Top of EXERCISE INPUTS

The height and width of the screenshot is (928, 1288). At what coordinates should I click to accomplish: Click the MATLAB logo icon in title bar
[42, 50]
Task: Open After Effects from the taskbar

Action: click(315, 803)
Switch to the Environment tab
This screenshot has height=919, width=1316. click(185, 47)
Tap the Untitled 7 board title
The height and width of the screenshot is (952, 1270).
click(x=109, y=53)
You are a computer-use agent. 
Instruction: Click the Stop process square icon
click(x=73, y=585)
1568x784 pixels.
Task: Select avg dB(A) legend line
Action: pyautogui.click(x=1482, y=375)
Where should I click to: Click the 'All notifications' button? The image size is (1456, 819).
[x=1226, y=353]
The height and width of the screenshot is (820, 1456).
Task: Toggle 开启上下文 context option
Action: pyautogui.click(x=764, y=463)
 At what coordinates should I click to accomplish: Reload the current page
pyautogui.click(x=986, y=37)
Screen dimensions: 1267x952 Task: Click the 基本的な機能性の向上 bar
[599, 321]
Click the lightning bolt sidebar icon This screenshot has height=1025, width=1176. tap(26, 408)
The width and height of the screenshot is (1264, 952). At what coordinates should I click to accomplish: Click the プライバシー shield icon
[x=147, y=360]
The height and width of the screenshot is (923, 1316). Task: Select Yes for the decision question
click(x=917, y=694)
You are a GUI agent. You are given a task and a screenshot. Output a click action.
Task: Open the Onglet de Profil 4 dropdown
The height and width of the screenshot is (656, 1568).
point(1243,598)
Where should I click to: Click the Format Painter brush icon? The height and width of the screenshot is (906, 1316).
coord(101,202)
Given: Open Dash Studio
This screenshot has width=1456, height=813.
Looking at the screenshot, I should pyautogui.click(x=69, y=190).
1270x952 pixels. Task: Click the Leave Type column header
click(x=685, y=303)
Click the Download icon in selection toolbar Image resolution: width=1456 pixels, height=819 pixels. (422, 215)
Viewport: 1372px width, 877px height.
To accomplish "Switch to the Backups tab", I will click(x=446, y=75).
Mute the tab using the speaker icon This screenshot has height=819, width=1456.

Bottom of EXERCISE INPUTS

--- YOUR INSTRUCTIONS ---
Within the listing above, the lines holding "agent" should be counted. Give only the number.

--- RESPONSE TO THE TASK ---
2